Yacht-based heli-skiing trips to Antarctica with U.K.-based luxury tour operator Pelorus start at around $750,000 to upward of $1 million, the company said, with demand increasing since it launched in December 2021.
More affordable trips exist, too, although “affordable” is a relative term. DePrez’s Curran said zero-G or weightless flight experiences cost around $9,500, while high-altitude skydiving, with jumps from as high as 32,000 feet, can cost around $4,500 per person.
OceanGate was another example of a company offering big-ticket, expedition-style opportunities, with seats on its Titan submersible that promised a deep-dive to the Titanic wreck selling for $250,000. The company had three five-person submersibles, but on its first Titanic-bound dive this year, the Titan imploded, killing all five people aboard and prompting scrutiny of the dangers of this type of travel.
“The tragedy was well documented by the media, so that will be in the back of any client’s mind before attempting something similar,” said Bush, who is also an extreme traveler and has a personal goal of summiting the world’s highest peaks.
Bush said the incident, while tragic, was likely to prompt more caution and discernment in the vetting process of companies offering extreme adventure trips than it is to dampen demand for them.
Bill Price, former president of YMT Vacations, in the OceanGate Titan submersible on a successful mission to reach the Titanic wreck at the bottom of the Atlantic Ocean.
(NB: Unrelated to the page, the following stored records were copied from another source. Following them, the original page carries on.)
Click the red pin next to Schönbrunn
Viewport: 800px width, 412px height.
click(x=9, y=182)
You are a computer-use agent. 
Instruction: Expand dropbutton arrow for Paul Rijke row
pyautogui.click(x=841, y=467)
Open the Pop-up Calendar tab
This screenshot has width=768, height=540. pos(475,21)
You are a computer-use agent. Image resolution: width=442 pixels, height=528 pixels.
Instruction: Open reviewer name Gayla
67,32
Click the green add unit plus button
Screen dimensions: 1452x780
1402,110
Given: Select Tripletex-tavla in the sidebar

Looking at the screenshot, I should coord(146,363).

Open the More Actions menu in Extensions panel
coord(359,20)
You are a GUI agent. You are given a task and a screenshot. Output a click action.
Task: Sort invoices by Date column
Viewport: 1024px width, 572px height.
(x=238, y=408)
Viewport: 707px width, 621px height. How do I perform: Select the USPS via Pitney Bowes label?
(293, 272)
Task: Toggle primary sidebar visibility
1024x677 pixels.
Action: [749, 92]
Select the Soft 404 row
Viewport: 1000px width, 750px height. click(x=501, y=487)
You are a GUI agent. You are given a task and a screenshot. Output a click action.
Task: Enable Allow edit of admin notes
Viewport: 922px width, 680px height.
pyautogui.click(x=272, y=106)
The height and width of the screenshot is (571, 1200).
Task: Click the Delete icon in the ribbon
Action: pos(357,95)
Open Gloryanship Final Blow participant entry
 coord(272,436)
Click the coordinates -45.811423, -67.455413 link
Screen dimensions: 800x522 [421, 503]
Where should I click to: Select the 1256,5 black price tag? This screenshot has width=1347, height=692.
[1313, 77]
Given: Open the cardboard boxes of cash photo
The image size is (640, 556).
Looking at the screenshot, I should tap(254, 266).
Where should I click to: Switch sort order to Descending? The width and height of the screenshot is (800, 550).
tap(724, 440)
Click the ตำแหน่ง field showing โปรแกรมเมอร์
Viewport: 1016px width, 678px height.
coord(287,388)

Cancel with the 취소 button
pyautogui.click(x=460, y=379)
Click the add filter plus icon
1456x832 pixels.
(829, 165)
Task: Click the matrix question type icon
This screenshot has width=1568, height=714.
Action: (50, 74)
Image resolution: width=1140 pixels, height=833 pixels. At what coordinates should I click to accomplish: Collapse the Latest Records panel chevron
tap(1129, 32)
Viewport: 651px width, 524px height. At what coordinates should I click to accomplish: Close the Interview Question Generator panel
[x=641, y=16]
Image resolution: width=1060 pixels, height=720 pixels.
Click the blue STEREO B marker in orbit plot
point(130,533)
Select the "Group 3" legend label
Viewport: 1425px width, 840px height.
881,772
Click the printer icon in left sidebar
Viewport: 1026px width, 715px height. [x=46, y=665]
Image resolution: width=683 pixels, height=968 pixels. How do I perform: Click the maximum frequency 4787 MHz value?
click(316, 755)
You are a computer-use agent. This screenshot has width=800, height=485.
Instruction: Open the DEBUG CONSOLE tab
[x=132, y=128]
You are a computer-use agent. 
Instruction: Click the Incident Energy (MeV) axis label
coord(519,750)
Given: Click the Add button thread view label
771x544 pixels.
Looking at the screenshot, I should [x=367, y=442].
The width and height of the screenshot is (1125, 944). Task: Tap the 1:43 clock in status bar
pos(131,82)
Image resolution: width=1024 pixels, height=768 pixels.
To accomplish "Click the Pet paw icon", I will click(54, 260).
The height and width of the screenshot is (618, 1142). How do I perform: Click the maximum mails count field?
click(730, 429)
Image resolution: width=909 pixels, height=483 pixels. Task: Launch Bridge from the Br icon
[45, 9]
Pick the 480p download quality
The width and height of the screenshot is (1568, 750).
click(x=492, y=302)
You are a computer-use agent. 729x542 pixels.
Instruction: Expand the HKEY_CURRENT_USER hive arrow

Source: Bill Price
“If it’s a company we are not familiar with, we have our trusted contacts look into it for us and report back,” said Stacy Fischer-Rosenthal, president of Fischer Travel Enterprises, a membership-only agency that costs $150,000 to join; it can curate next-level adventures like aerobatic gliding, gorilla trekking and glacier walks.
“We aim to make our clients’ dreams come true, in whatever shape that may come, but in a safe and ‘vetted’ space,” she said.
But extreme travel experiences are not the kind of trips you necessarily sell, Curran said. “It’s not just transactional and selling a trip.”
Rather, extreme adventure tourism is more like a lifestyle, a small community he said is made up of like-minded travelers who see themselves as explorers, ones willing to test the limits of the body and mind in the name of human exploration and hoping to deepen their knowledge of the world and of themselves.
That’s how former YMT Vacations president Bill Price viewed his experience to see the Titanic wreck in 2021 aboard the Titan. He saw himself and his fellow “mission specialists” — among them deep-sea explorer Paul-Henri Nargeolet, who died aboard the Titan — not as tourists, but as science-driven explorers.
“It was the brotherhood of all the people working together as a team,” Price said. “Everyone was like-minded and adventure-seeking, but everyone had technical expertise. That’s why I made the decision [to go].”
Many of these extreme adventurers do not perceive themselves as huge risk-takers, said Simon Hudson, a professor of tourism at the University of South Carolina, who has published a number of works on extreme tourism.
In fact, Hudson said, while the trips they seek grow increasingly difficult and challenging, research suggests that extreme adventure travelers paradoxically do not necessarily search for higher levels of risk because of “unconscious self-assurance.”
The Titanic’s bow, viewed from OceanGate’s Titan submersible. Photo Credit: Bill Price
Hudson said they “have an implicit belief that they are in control of the experience and that they are not exposing themselves to risk and danger because they can control the situation.” He added that research shows that as the participant gains experience, perceptions of risk decrease and perceptions of competence increase.
Still, within this community of travelers, they know they share great risks together on daring trips — for rewards even greater.
“Yes, it’s very dangerous. Nobody said it wasn’t,” said Price, reflecting on Titan’s last mission. “These are great people. They’re kind of my heroes.”